I servizi lungo il percorso non mancano: ci sono aree picnic ben attrezzate e punti di ristoro dove assaggiare prodotti tipici valtellinesi. Questa proposta culinaria lungo il sentiero rappresenta un valore aggiunto significativo: invece di portarsi il pranzo come un matto, si può fermarsi a gustare sapori locali e fare una pausa più piacevole. L’attenzione a questi dettagli rende la visita comoda e al contempo immersa nella natura, aumentando il fascino del posto.
Due ruote e storia: cosa offre la zona oltre alla camminata
Vicino ai laghi, il terreno quasi pianeggiante su strada ben tenuta si presta perfettamente ai ciclisti. Famiglie e appassionati possono fare escursioni in mountain bike o gravel senza grosse difficoltà, mentre chi cerca un allenamento più impegnativo trova comunque lo spazio giusto. Lo sanno bene anche i professionisti: nel 2020 il Giro d’Italia ha attraversato questa valle per una tappa di montagna. Le infrastrutture e la qualità delle strade attirano così tante categorie di biker, offrendo un’ottima destinazione turistica.

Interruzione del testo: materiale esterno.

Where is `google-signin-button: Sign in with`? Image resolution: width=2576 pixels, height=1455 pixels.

Chi arriva senza bici può approfittare del servizio di noleggio nei parcheggi principali: la scelta spazia da biciclette tradizionali a e-bike, includendo attrezzature per bambini come seggiolini e rimorchi. Il noleggio si può fare sia a ore sia per tutta la giornata. Nei momenti di maggiore affluenza, comunque, è meglio prenotare in anticipo per evitare di restare a piedi.
Le Torri di Fraele, poste intorno a 1.930 metri, non sono solo pietre antiche. Queste strutture difensive controllavano una via commerciale importante tra Bormio e il Nord Europa. La loro collocazione strategica regala una visuale completa sulla valle, connettendo il passato col presente. Non sono solo monumenti, ma un filo diretto con le radici del territorio e la sua storia.

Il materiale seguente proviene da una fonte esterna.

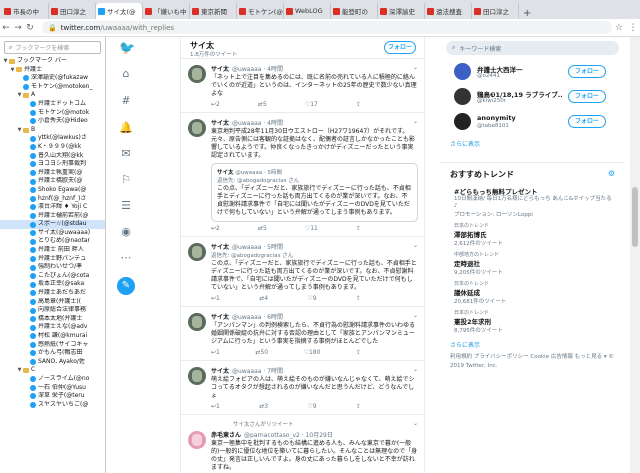 Image resolution: width=640 pixels, height=473 pixels. I want to click on bookmark-item: 弁護士 前田 畔人, so click(52, 250).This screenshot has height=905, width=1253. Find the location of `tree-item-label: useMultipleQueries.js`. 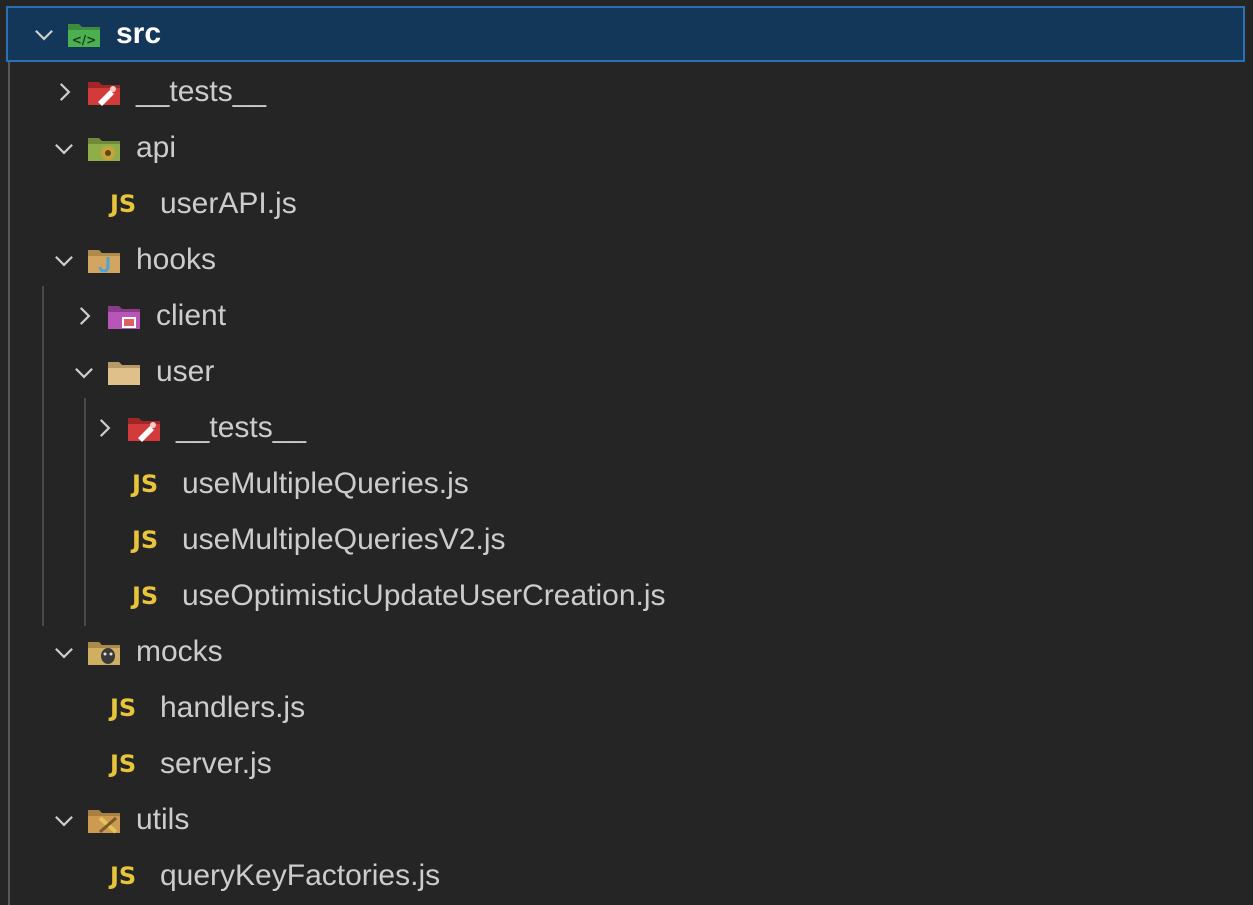

tree-item-label: useMultipleQueries.js is located at coordinates (326, 484). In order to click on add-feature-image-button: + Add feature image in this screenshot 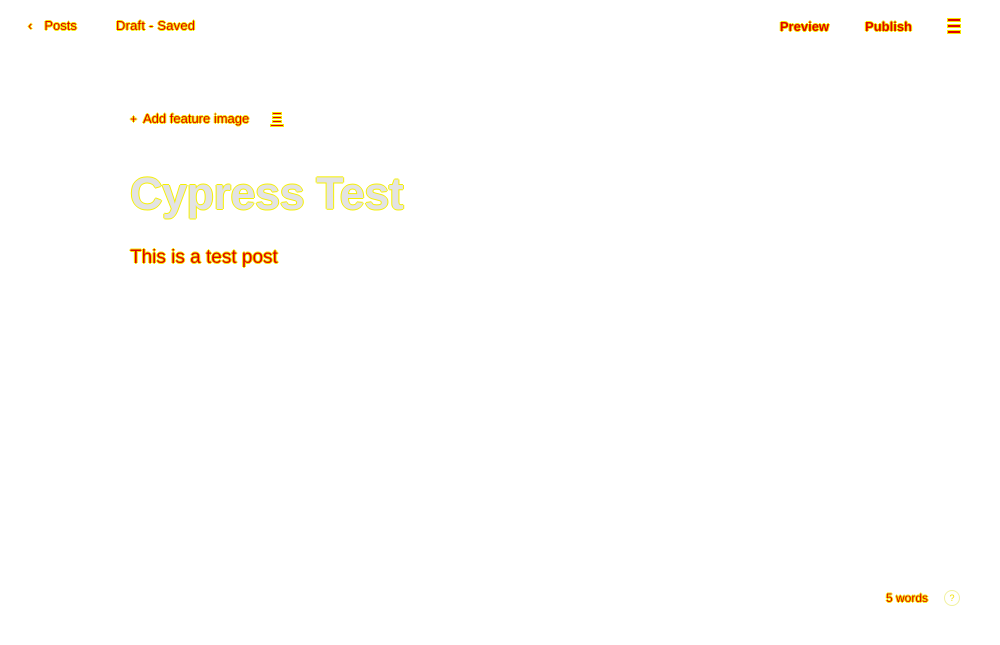, I will do `click(190, 118)`.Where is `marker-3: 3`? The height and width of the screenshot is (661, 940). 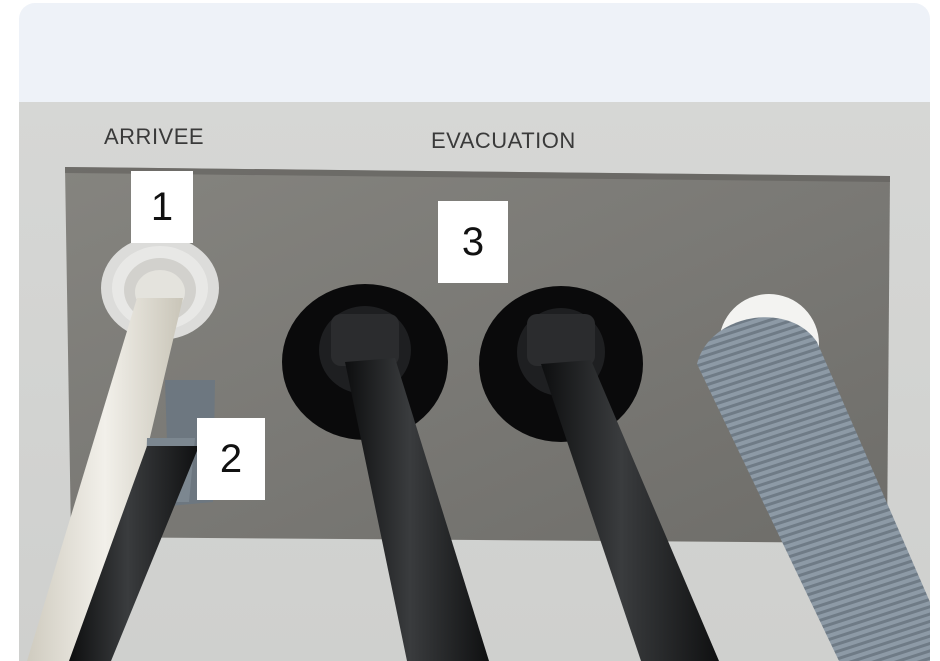
marker-3: 3 is located at coordinates (473, 242).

Per raggiungere la zona si segue la statale 301 da Bormio verso Livigno, quindi si sale attraverso una strada a tornanti fino ai parcheggi vicino alle torri. C’è un pedaggio giornaliero per le auto: lo si può acquistare grazie a totem posizionati prima dei tornanti. D’estate, quando la folla aumenta, attiva un servizio navetta per limitare il traffico e conservare l’ambiente montano, rendendo la visita meno caotica e più “leggera”.
Per godersi al meglio i laghi, il periodo che va dalla tarda primavera fino all’autunno è quello giusto: le strade sono libere dalla neve e il clima regala giornate più serene. Certo, anche in estate il meteo in alta quota può riservare sorprese, perciò il consiglio è portare abbigliamento a strati e attrezzatura adeguata. Scarpe da trekking o scarpe robuste, occhiali da sole, cappello, crema solare… tutto fa la differenza. Non va mai dimenticata una buona scorta di acqua, specie quando il sole picchia forte.
La Valdidentro non si limita ai soli Laghi di Cancano: ci sono altri luoghi interessanti, come la città termale di Bormio – famosa per i centri benessere e l’architettura storica – oppure la Val Viola, con sentieri meno frequentati ma altrettanto belli. Per chi vuole qualcosa di diverso, si organizzano escursioni con i cani da slitta o si può visitare la sorgente dell’Adda. Insomma, questi aspetti dimostrano come il territorio sappia offrire una combinazione equilibrata di natura, storia e divertimento, valorizzando un turismo sostenibile e di qualità.